Regrettably, I was wrong about my prediction for longest article. At 16,209 words, list of wikipedians by number of edits is dwarfed by the most massive article, which weighs in at an almost unbelievable 45,749 words. The topic? Line of succession to the British throne. That's almost cracking novel length.
Of course, nobody's going to read all 45,749 words, as the article is, for the most part, a list. Thrilling prose like:
Sophia → George I → George II → Anne, Princess Royal → Princess Carolina of Orange-Nassau → Frederick William, Prince of Nassau-Weilburg → Princess Henrietta of Nassau-Weilburg → Archduchess Maria Theresa of Austria → Princess Maria Immaculee of Bourbon-Two Sicilies → Archduke Leopold Salvator of Austria
is not going to hold even an above-average internet reader's attention for long. In fact, most of the list of longest articles is just that - lists. Lists of things like atheists (43,534 words), episcopal bishops (26,952 words), Barack Obama presidential campaign endorsements (31,559 words), and US Core Statistical Areas (36,359 words).
The longest "real" article is on Hillary's 2008 campaign (34,308 words). She just barely edged out Barack's list of endorsements, a fact which I'm sure we're going to see her using as a justification to continue into West Virginia. "But... I beat him on Wikipedia!"
The next largest real article in on critical philosophy, clocking in at 32,893 words. This one looks like someone just copied and pasted their dissertation straight into the article. No section headings, no links, not even a real reference section. It's full of jargon and philosophobabble, and stylistically it's unusually unreadable, even for a Wikipedia article.
Kant, it is well known, did not put himself to much trouble in discovering the categories. 'I', the unity of selfconsciousness, being quite abstract and completely indeterminate, the question arises, how are we to get at the specialised forms of the 'I', the categories? Fortunately, the common logic offers to our hand an empirical classification of the kinds of judgement. Now, to judge is the same as to think of a determinate object. Hence the various modes of judgement, as enumerated to our hand, provide us with the several categories of thought. To the philosophy of Fichte belongs the great merit of having called attention to the need of exhibiting the necessity of these categories and giving a genuine deduction of them. Fichte ought to have produced at least one effect on the method of logic. One might have expected that the general laws of thought, the usual stock-in-trade of logicians, or the classification of notions, judgements, and syllogisms, would be no longer taken merely from observation and so only empirically treated, but be deduced from thought itself. If thought is to be capable of proving anything at all, if logic must insist upon the necessity of proofs, and if it proposes to teach the theory of demonstration, its first care should be to give a reason for its own subject.

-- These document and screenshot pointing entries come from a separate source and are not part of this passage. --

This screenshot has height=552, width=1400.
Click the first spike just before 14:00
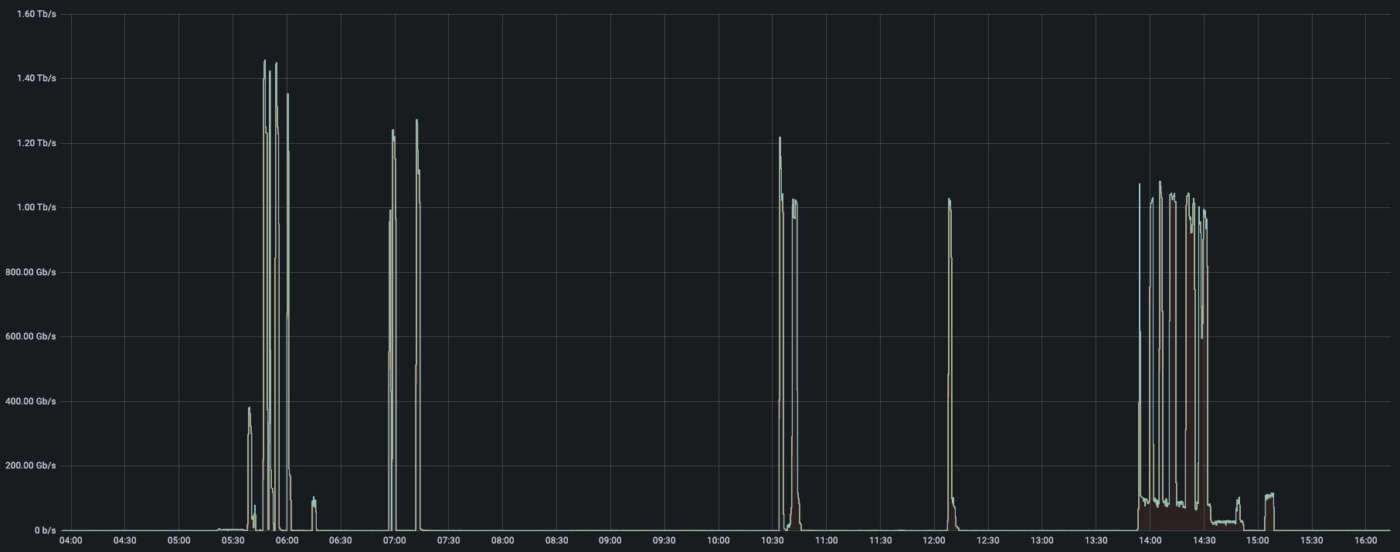tap(1139, 184)
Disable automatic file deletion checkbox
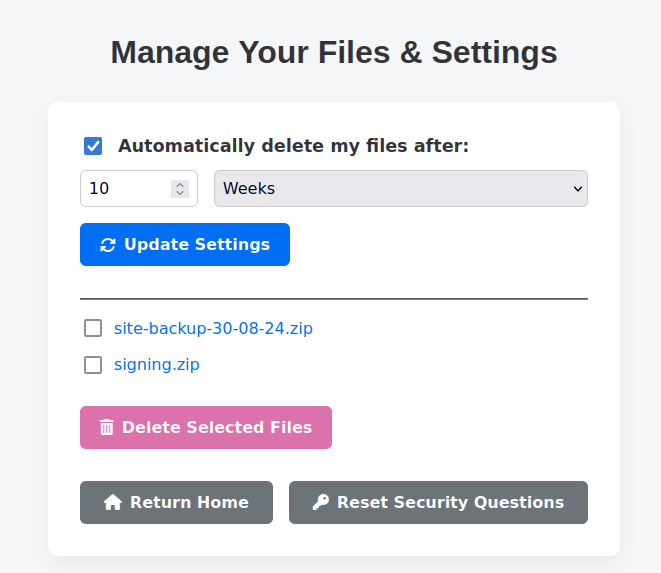Image resolution: width=661 pixels, height=573 pixels. (93, 146)
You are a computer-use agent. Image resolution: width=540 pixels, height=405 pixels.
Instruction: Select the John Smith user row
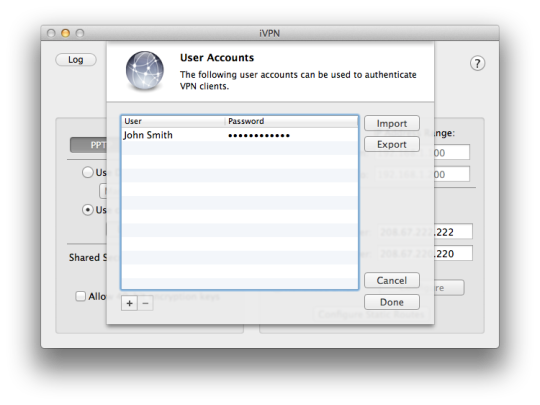(239, 135)
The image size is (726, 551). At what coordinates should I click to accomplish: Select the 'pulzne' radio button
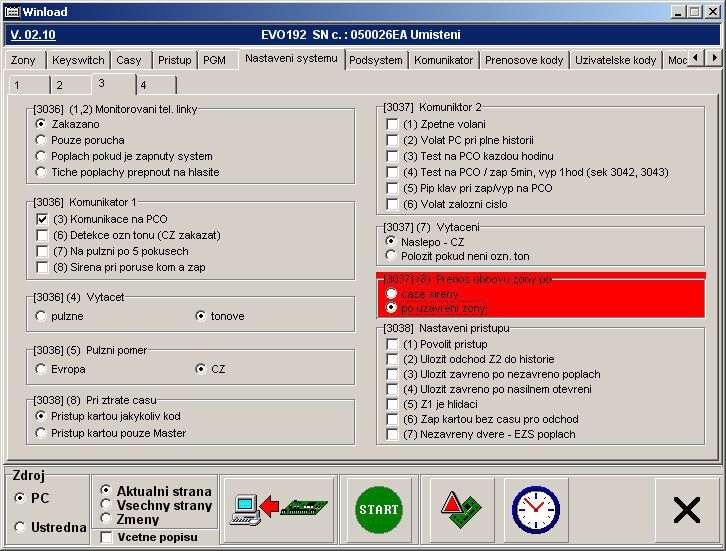click(41, 316)
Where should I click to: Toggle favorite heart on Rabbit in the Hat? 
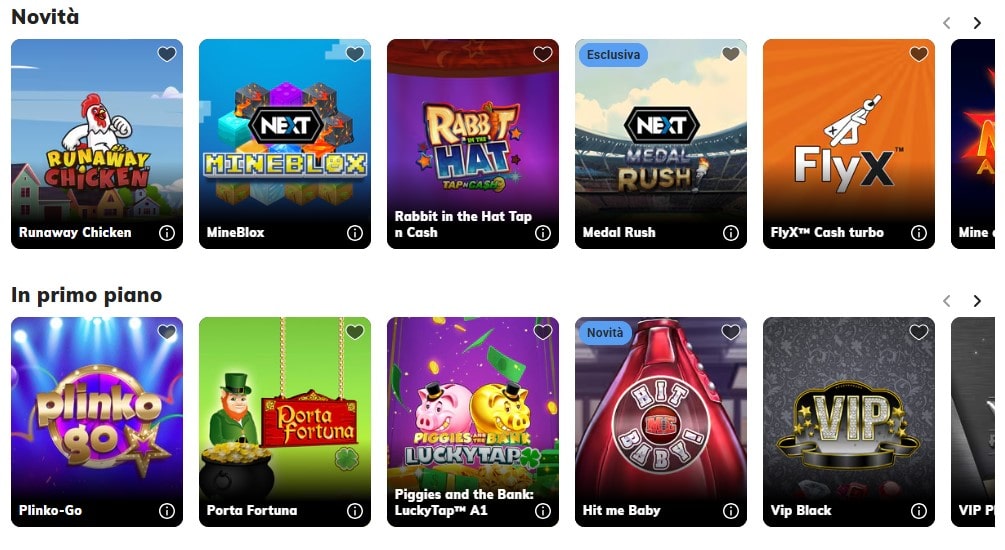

The 2007 Texas Longhorn football team makes the list at just over 25,000 words. I'm sure there's some joke I could put in here about sports and Texas, but honestly, I just can't see the humor in the fact that this is six and a half times longer than the entry for Claude Monet.
the last real article in the top 50 is on the Iraq War. At 27,662 words long, it wins an award for being the only topic on the list which has a subject that justifies its length.
As a final note, Wikipedians have submitted just over 2,000 pictures of their cats to category:Felis silvestrus catus. At the current exchange rate, this is equal to an article containing a mind-blowing two million words.
Take that, British monarchy!


2 comments:
1. isn't it caracters instead of words?
2. the articel on Bob Dylan is definitely longer...
greets
If you want to see a very long wikipedia article then check out: War in afghanistan ( 2001 - present). This page is longer than anything mentioned here by the proverbial contry mile, the page is enormous lol.